# Reading text
● ● ● ●

Use the sorting and searching examples to compare efficiencies: linear search $O(n)$ vs. binary search $O(\log n)$; insertion sort $O(n^2)$ vs. merge sort $O(n\log n)$ (the latter appears in the A‑Level unit).

8. Stepwise Refinement & Flowcharts – A Mini Case Study

  1. High‑level description: “Read a list of numbers and output the average.”
  2. Decomposition:
    • Read the number of elements n.
    • Read the n values and accumulate their sum.
    • Divide the sum by n to obtain the average.
  3. Refined pseudocode (uses sequence, iteration and decision): 
    READ n
SET total ← 0
FOR i ← 1 TO n DO
    READ x
    SET total ← total + x
ENDFOR
IF n = 0 THEN
    WRITE "No data"
ELSE
    SET avg ← total / n
    WRITE "Average =", avg
ENDIF
  4. Flowchart (optional) – linear start → input → loop (diamond) → decision (n = 0) → output.

9. Testing & Validation

  • Dry‑run with at least two different input sets (including edge cases).
  • Boundary testing: values at the limits of the input domain (e.g., n = 0, n = 1, maximum allowed size).
  • Trace table – record variable values after each step of the algorithm.
  • Loop‑termination check – ensure loop variables are updated and the condition will eventually become false.
  • Unit testing for functions (e.g., factorial) – test typical, minimum and maximum inputs.

10. Common Pitfalls

  • Forgetting to update the loop variable (causes infinite loops).

● ● ● ●

# Stated task A
Shift the records up by 101 in each coordinate, starting at the line that contains "690x495 pixels. How" and ending at the line that contains "click(x=582, y=456)". Give only those lines again, requests included, and leave out the pictures.
The two sets of records were taken from different sources.

# Task input
● ● ● ●

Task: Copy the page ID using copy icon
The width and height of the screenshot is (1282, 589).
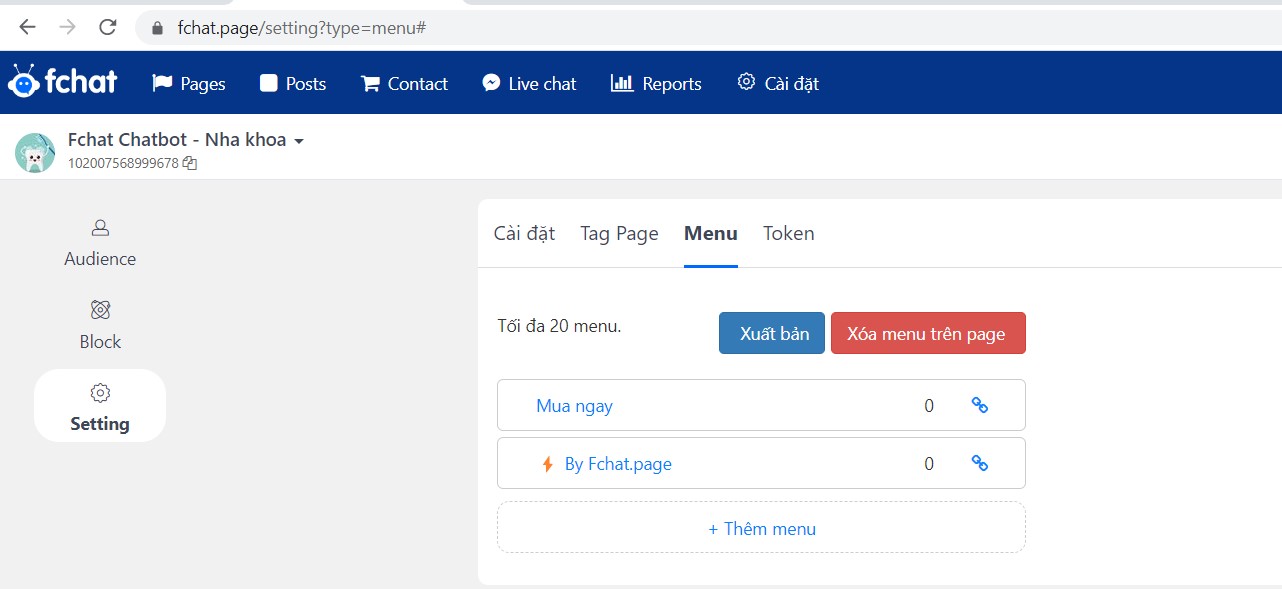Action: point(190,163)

● ● ● ●

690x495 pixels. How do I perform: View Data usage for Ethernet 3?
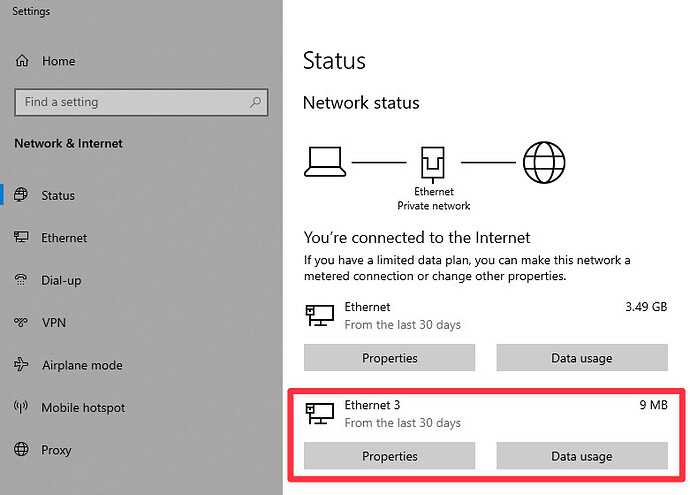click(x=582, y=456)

● ● ● ●

# Stated task B
Answer these questions from the algorithms notes:
(i) What time complexity is given for merge sort?
(ii) What does the refined pseudocode write when n = 0?
(iii) Which values are listed as examples for boundary testing?

# Task answer A
690x495 pixels. How do I perform: View Data usage for Ethernet 3?
click(x=683, y=557)

# Task answer B
(i) $O(n\log n)$
(ii) "No data"
(iii) n = 0, n = 1, and the maximum allowed size